--- START OF Records for processing ---
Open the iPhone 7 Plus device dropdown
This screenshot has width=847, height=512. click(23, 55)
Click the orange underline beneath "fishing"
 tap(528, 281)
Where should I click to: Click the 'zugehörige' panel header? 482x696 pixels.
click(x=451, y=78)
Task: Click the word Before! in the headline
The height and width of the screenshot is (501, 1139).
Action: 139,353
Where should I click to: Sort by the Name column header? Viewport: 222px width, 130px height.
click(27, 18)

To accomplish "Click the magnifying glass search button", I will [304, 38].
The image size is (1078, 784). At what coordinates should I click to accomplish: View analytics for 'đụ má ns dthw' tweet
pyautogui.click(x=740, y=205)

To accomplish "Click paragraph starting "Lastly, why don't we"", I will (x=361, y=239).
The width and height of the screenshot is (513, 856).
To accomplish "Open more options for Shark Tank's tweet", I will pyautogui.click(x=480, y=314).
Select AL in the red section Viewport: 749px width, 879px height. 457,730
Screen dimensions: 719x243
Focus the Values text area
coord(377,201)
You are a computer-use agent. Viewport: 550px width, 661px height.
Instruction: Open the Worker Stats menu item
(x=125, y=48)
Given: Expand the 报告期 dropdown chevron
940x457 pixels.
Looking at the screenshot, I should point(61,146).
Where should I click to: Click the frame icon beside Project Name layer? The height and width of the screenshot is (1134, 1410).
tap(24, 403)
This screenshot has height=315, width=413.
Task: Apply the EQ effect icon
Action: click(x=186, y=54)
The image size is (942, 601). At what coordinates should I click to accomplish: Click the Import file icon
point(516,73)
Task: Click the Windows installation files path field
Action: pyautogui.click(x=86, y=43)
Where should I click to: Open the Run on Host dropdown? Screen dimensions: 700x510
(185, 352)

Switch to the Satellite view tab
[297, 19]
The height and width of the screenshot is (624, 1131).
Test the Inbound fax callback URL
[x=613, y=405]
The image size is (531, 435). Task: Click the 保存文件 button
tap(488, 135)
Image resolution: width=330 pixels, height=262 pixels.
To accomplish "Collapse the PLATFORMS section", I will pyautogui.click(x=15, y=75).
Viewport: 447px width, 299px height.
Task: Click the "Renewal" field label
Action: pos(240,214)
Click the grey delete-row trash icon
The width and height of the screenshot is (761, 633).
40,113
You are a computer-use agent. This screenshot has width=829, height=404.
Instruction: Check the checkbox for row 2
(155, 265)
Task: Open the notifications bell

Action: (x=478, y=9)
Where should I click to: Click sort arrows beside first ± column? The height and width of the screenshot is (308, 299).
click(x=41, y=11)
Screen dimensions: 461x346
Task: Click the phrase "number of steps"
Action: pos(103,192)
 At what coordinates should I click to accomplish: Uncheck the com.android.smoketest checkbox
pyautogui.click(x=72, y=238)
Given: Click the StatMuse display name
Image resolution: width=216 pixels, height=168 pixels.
--- END OF Records for processing ---
### What to work on
Could you output the rows above verbatim, starting at the line containing "The width and height of the screenshot is (513, 856)." and ending at the line containing "Action: (x=478, y=9)", with both of those lines included?

### Result of this exercise
The width and height of the screenshot is (513, 856).
To accomplish "Open more options for Shark Tank's tweet", I will pyautogui.click(x=480, y=314).
Select AL in the red section Viewport: 749px width, 879px height. 457,730
Screen dimensions: 719x243
Focus the Values text area
coord(377,201)
You are a computer-use agent. Viewport: 550px width, 661px height.
Instruction: Open the Worker Stats menu item
(x=125, y=48)
Given: Expand the 报告期 dropdown chevron
940x457 pixels.
Looking at the screenshot, I should point(61,146).
Where should I click to: Click the frame icon beside Project Name layer? The height and width of the screenshot is (1134, 1410).
tap(24, 403)
This screenshot has height=315, width=413.
Task: Apply the EQ effect icon
Action: click(x=186, y=54)
The image size is (942, 601). At what coordinates should I click to accomplish: Click the Import file icon
point(516,73)
Task: Click the Windows installation files path field
Action: pyautogui.click(x=86, y=43)
Where should I click to: Open the Run on Host dropdown? Screen dimensions: 700x510
(185, 352)

Switch to the Satellite view tab
[297, 19]
The height and width of the screenshot is (624, 1131).
Test the Inbound fax callback URL
[x=613, y=405]
The image size is (531, 435). Task: Click the 保存文件 button
tap(488, 135)
Image resolution: width=330 pixels, height=262 pixels.
To accomplish "Collapse the PLATFORMS section", I will pyautogui.click(x=15, y=75).
Viewport: 447px width, 299px height.
Task: Click the "Renewal" field label
Action: pos(240,214)
Click the grey delete-row trash icon
The width and height of the screenshot is (761, 633).
40,113
You are a computer-use agent. This screenshot has width=829, height=404.
Instruction: Check the checkbox for row 2
(155, 265)
Task: Open the notifications bell

Action: (x=478, y=9)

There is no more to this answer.